Hepatitis B virus mutation may play a role in hepatocellular carcinoma recurrence: A systematic review and meta-regression analysis.

Abstract

A number of studies have confirmed that antiviral therapy with nucleotide analogs (NAs) can improve the prognosis of hepatitis B virus (HBV)-related hepatocellular carcinoma (HCC) after curative therapy. However, what factors affected the prognosis of HBV-HCC after removal of the primary tumor and inhibition of HBV replication? A meta-regression analysis was conducted to explore the prognostic factor for this subgroup of patients. MEDLINE, EMBASE, Web of Science, and Cochrane library were searched from January 1995 to February 2014 for clinical trials evaluating the effect of NAs on the prognosis of HBV-HCC after curative therapy. Data were extracted for host, viral, and intervention information. Single-arm meta-analysis was performed to assess overall survival (OS) rates and HCC recurrence.

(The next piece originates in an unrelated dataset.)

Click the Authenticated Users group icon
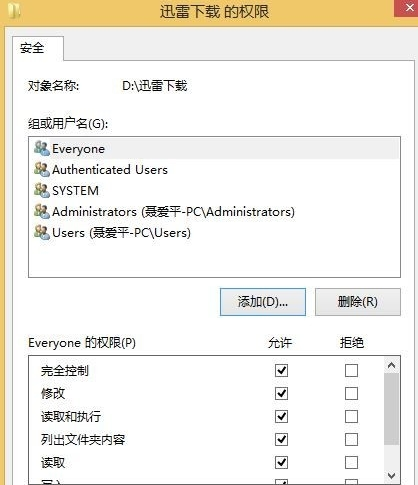This screenshot has height=485, width=418. pos(42,170)
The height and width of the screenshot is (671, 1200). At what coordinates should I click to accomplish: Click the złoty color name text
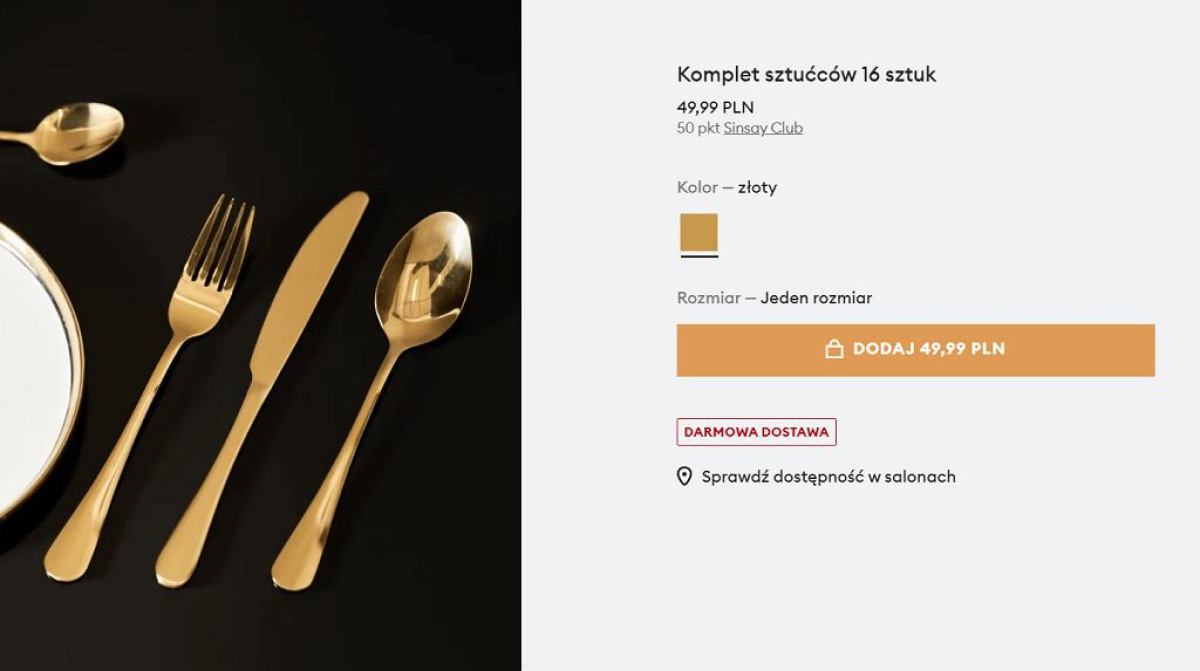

Meta-regression analysis was carried out to explore risk factors for 1-year OS rate and HCC recurrence for HBV-HCC patients after curative therapy and antiviral therapy. Fourteen observational studies with 1284 patients met the inclusion criteria. Influential factors for prognosis of HCC were mainly baseline HBeAg positivity, cirrhotic stage, advanced Tumor-Node-Metastasis (TNM) stage, macrovascular invasion, and antiviral agent type. The 1-year OS rate decreased by more than four times (coefficient -4.45, P<0.001) and the 1-year HCC recurrence increased by more than one time (coefficient 1.20, P=0.003) when lamivudine was chosen for HCC after curative therapy, relative to entecavir for HCC. HBV mutation may play a role in HCC recurrence. Entecavir or tenofovir, a high genetic barrier to resistance, should be recommended for HBV-HCC patients.